And before anyone starts in with the "yeah, but they were inside a space slug inside a cave inside an asteroid" stuff, there were plenty of complainers back in 1980 whining that this scene was so implausible that it ruined the movie. That was back before TESB became an untouchable holy relic of geekdom.
 
TazMan2000, you mean you can't outrun an explosion?

I'm assuming you mean when Lando flew through the DSII trying to outrun the fireball? Or the Jedha moon test? Yes, that and many others. I'm sure that everyone knows that light and sound travel at different rates. Sound doesn't travel in space. Fire can't exist without oxygen...etc.
Sometimes you have to turn off logic in your brain and just enjoy, but I hate it when moviemakers go way beyond that limit of what we can disregard. When they do that, they force my mind out of its "believable and entertained" state, and I have to try hard to get back into it.

TazMan2000
 
Yeah, the ESB asteroid scene (with earth like gravity and atmospheric pressure, if not breathable air, inside the space slug) was a jarring WTF moment, but even worse was getting to Bespin with no hyperdrive. Up to then I thought Lucas had created a fairly believable, internally logical universe. After that all bets were off and plot developments basically were written for convenience. There's still a point where it can get too ridiculous--I've seen a lot of complaints about the "space horses" but my assumption is that scene takes place on a planet with an atmosphere.
 
Read about the Endor Holocaust sometime. It's an essay outlining how destroying DS2 in orbit would cause an environmental disaster on Endor. It's actually an interesting read.

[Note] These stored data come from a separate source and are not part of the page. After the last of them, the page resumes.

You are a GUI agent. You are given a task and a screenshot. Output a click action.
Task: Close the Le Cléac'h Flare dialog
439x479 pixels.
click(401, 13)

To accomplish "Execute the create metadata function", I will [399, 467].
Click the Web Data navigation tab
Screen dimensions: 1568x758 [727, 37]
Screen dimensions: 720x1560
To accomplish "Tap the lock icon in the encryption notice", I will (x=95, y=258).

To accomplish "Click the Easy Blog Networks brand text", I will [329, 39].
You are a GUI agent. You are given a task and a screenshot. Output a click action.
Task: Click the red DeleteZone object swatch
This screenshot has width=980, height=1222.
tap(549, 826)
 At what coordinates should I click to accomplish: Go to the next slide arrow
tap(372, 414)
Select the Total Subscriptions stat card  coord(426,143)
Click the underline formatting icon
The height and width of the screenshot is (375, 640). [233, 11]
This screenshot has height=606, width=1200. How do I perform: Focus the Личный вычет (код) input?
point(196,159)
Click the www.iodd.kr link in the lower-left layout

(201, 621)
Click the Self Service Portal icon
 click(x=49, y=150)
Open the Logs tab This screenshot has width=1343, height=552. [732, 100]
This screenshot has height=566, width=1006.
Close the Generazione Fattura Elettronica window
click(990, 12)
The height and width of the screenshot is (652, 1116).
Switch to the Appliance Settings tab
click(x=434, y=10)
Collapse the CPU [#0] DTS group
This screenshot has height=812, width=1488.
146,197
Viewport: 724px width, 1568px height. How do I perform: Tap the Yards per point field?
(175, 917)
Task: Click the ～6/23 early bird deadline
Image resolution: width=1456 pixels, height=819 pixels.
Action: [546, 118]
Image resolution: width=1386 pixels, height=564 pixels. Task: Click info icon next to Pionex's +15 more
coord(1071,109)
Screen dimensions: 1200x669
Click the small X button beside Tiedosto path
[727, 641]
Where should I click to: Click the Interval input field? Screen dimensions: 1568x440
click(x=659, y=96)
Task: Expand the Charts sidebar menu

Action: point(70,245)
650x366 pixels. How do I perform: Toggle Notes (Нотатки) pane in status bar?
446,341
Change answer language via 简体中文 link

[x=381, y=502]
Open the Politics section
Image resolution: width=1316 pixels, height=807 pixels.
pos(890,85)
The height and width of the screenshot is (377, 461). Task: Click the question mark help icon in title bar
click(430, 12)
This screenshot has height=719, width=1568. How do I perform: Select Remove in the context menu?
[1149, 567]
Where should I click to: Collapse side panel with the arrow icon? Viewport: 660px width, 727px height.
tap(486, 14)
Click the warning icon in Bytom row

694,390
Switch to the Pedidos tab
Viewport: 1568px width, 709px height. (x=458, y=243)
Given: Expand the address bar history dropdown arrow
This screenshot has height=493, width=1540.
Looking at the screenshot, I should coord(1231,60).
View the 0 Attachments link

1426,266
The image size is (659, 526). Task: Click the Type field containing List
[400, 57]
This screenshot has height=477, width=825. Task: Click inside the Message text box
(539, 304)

...getting to Bespin with no hyperdrive.
The Falcon used its very fast sublight engines to travel to Bespin. It took a lot longer than they showed. But the real neat thing is that traveling at high-sublight speeds would cause time dilation. It might only seem like a few hours on board the Falcon, but to the rest of the universe, the trip took much longer, maybe months. That's how the Empire and Fett could beat them to Bespin, and it also explains how Luke had time to get Jedi training.
 
Realistically though, even a high-sublight speed trip between star systems would take years, not months--check out the recent article about how even Star Trek's warp speeds would actually take starships outrageous lengths of time to travel between major star systems. The distances involved are unimaginable. So the bottom line is it's space fantasy, not science fiction, and that applies to a lot of Star Trek too.